>> Start Material to process
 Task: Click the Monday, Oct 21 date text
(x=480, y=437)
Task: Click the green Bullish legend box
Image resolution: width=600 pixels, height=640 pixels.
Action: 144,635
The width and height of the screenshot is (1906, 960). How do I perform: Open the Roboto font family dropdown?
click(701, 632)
>> End Material to process
>> Start Material to process
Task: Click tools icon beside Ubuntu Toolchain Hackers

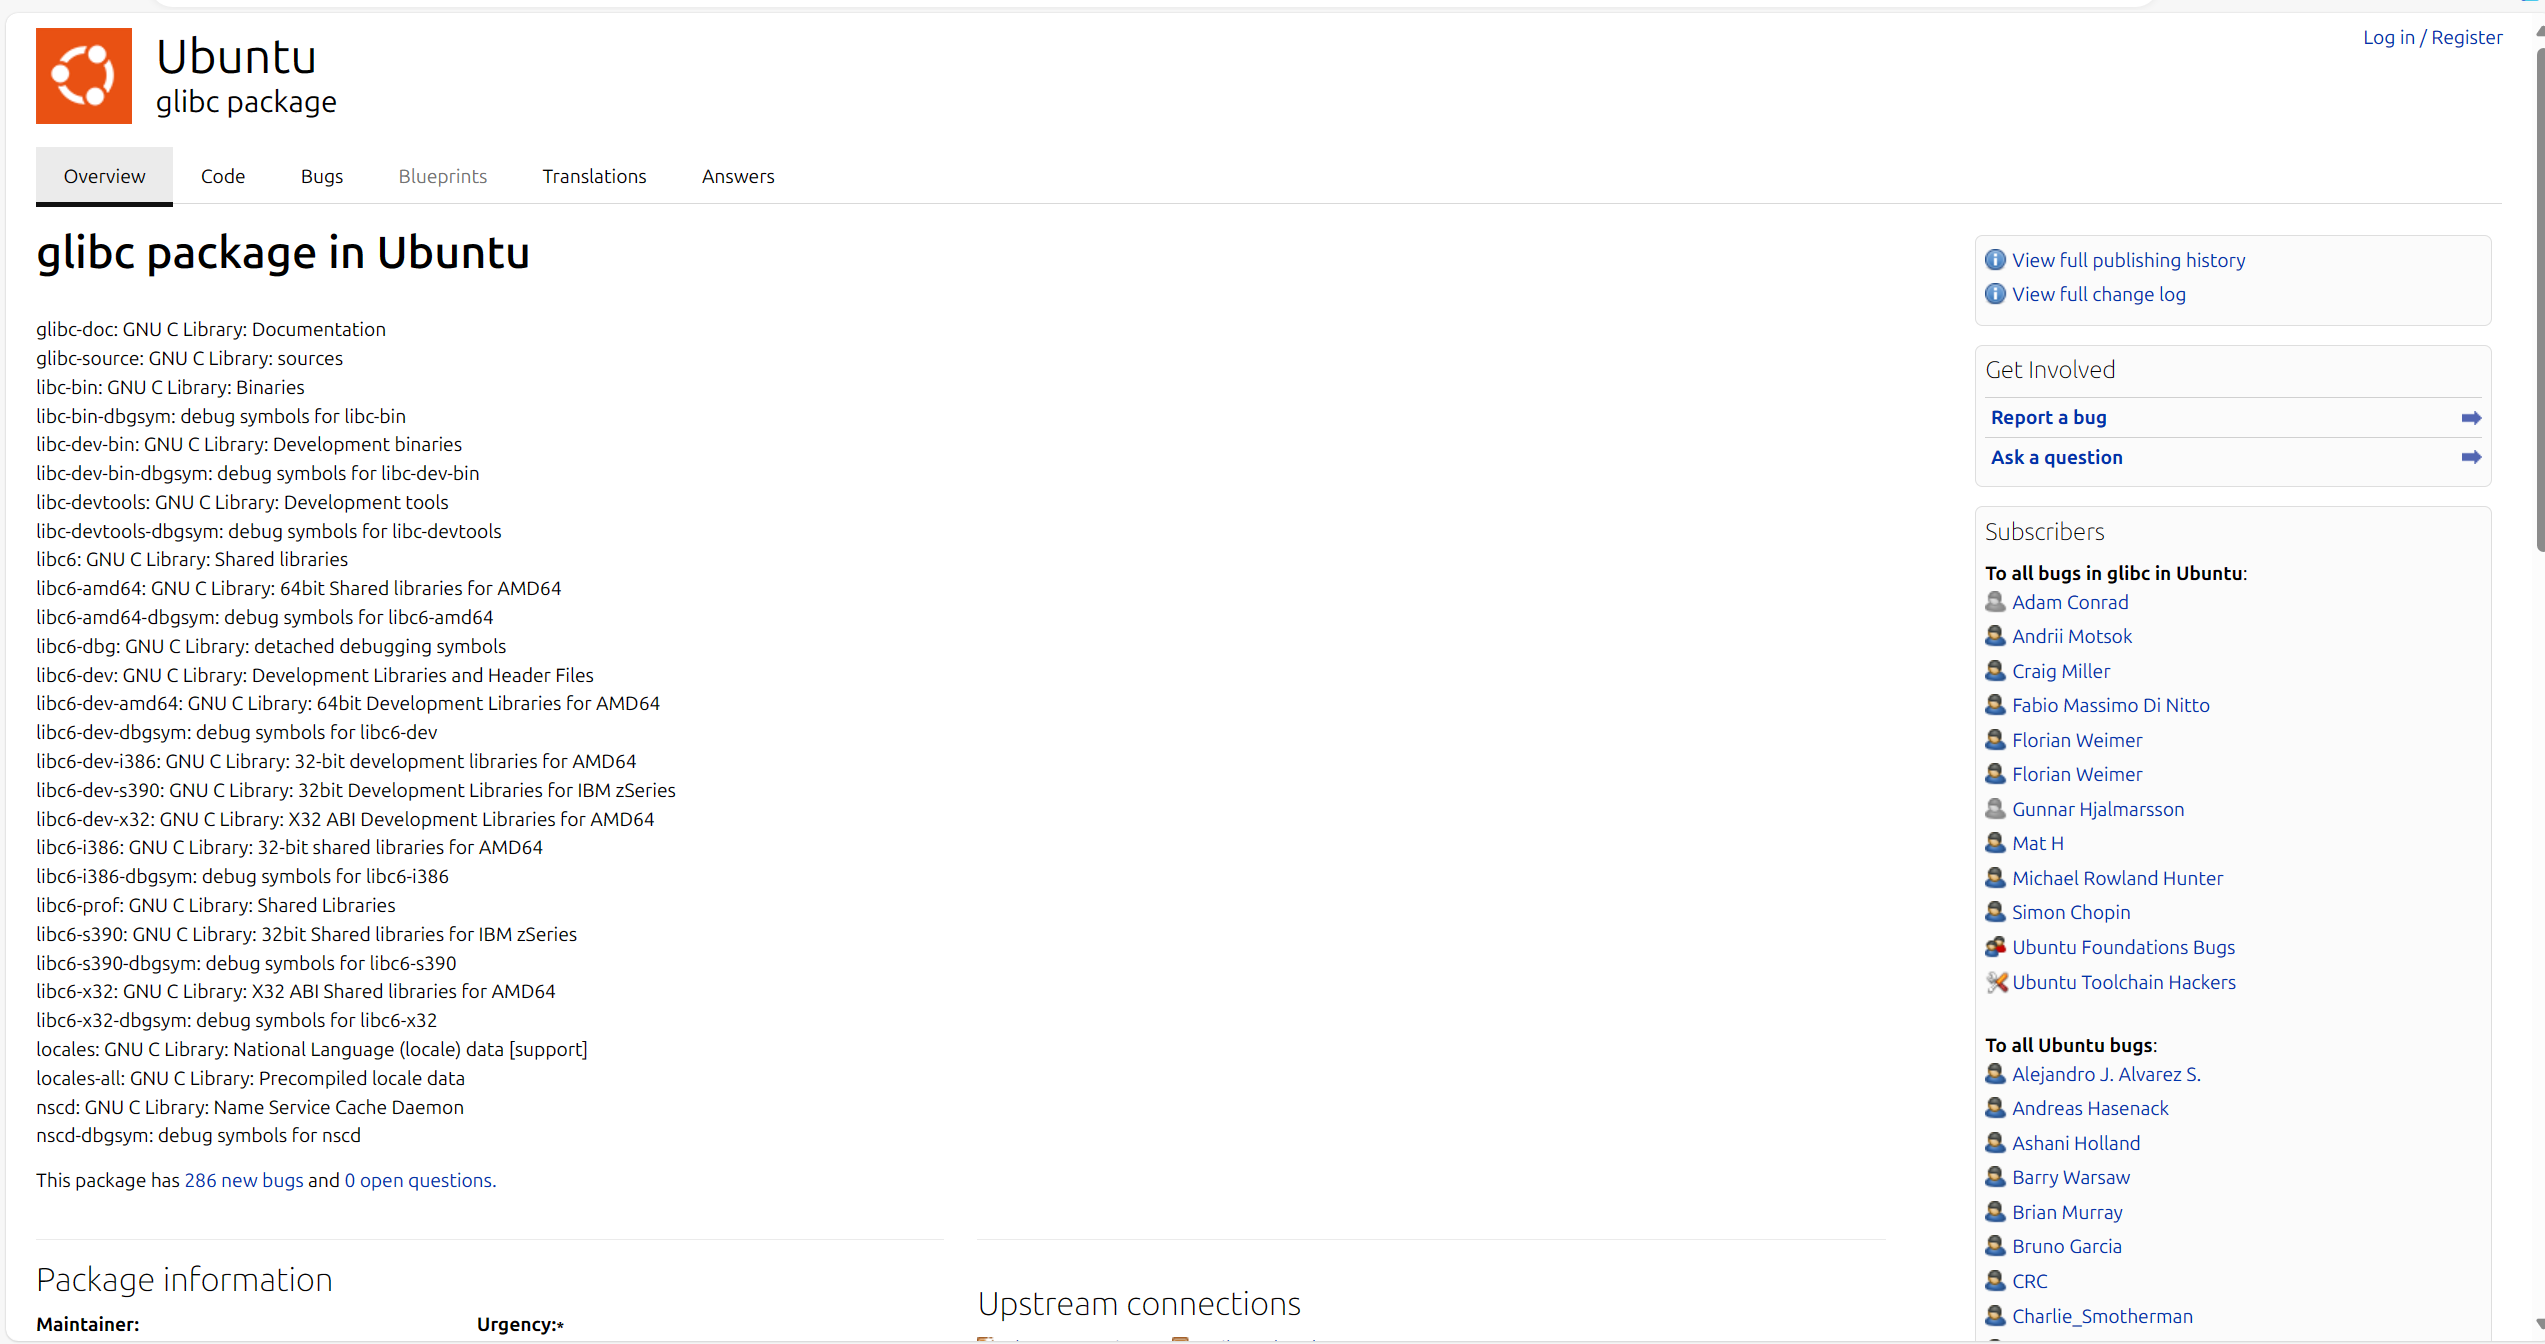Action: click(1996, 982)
>> End Material to process
>> Start Material to process
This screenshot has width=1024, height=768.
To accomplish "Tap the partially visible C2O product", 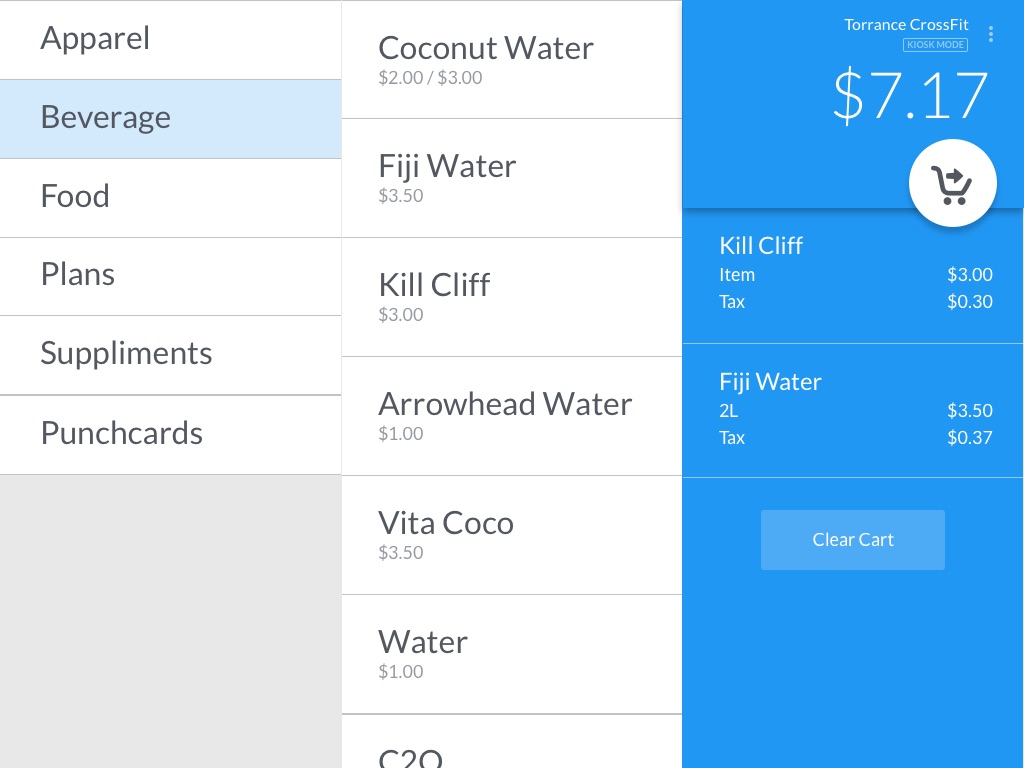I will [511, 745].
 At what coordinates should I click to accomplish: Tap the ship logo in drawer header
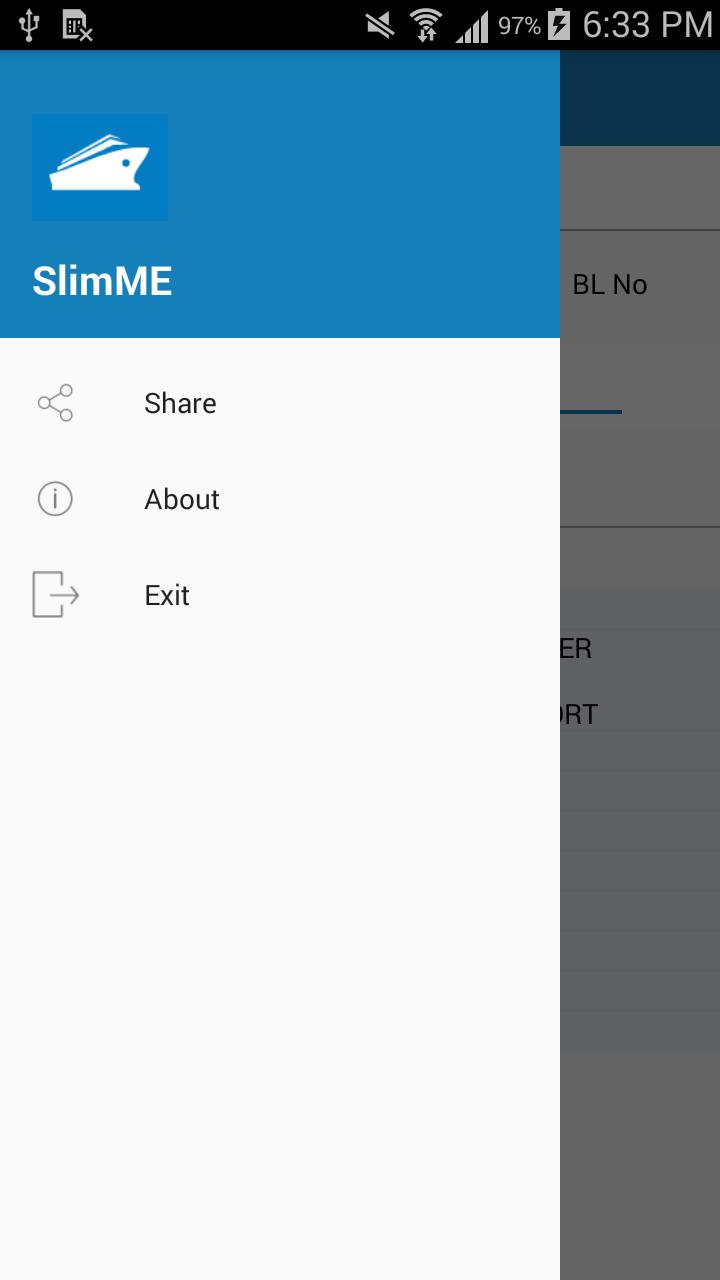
>> End Material to process
» **What the task requires**
Retype the part of the material that opens with the line containing "Task: Click the Monday, Oct 21 date text" and closes with the line containing "click(701, 632)", including both of those lines.

» **Finished answer**
 Task: Click the Monday, Oct 21 date text
(x=480, y=437)
Task: Click the green Bullish legend box
Image resolution: width=600 pixels, height=640 pixels.
Action: 144,635
The width and height of the screenshot is (1906, 960). How do I perform: Open the Roboto font family dropdown?
click(701, 632)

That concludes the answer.